I am so excited to watch you become a father. You already are becoming one. You have a way with kids and I can't wait to watch you with ours. I love when you talk about the future with our babies. When you talk about coming home at night and them running up to you with hugs and kisses and how excited you are. I love when you rub my belly and talk to our baby and tell her how much you love her. You are going to be the most incredible father and she is going to be the luckiest little girl in the world. She already has you and your big heart wrapped completely around her finger.

You are the most selfless person I know and it is hands down the quality I admire most about you. I have never felt that you put your needs above mine, or anyone's for that matter. You are always thinking and worrying about others. You have such a strong desire to serve and love everyone around you. It humbles me so much. You never speak bad about others or gossip at all. You see the good in anyone and every situation even if you have to look hard to find it.

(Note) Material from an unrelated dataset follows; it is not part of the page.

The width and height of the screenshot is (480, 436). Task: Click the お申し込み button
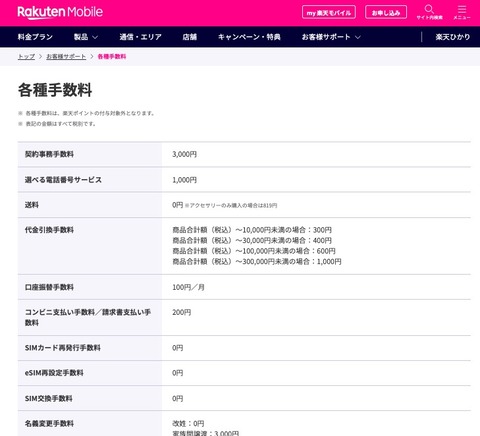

Thank you for being patient when I wasn't ready to date. Thank you for loving me through the hard times. Thank you for making the sacrifice to serve a mission. Thank you for coming home to me. Thank you for marrying me in the temple. Thank you for loving me every day. Thank you for treating me like a princess; the way I dreamed my future husband would treat me when I was a little girl. Thank you for making me the happiest girl in the world.

So happy Valentine's day my dear, sweet Nathan. Our lives are about to be changed forever, but I am more than ready to take that adventure with you. I am ready for anything, as long as you're next to me. I chose you 5 years ago and I will choose you again every day for the rest of forever. I love you more than you know and it's growing each day. You're the best decision I ever made.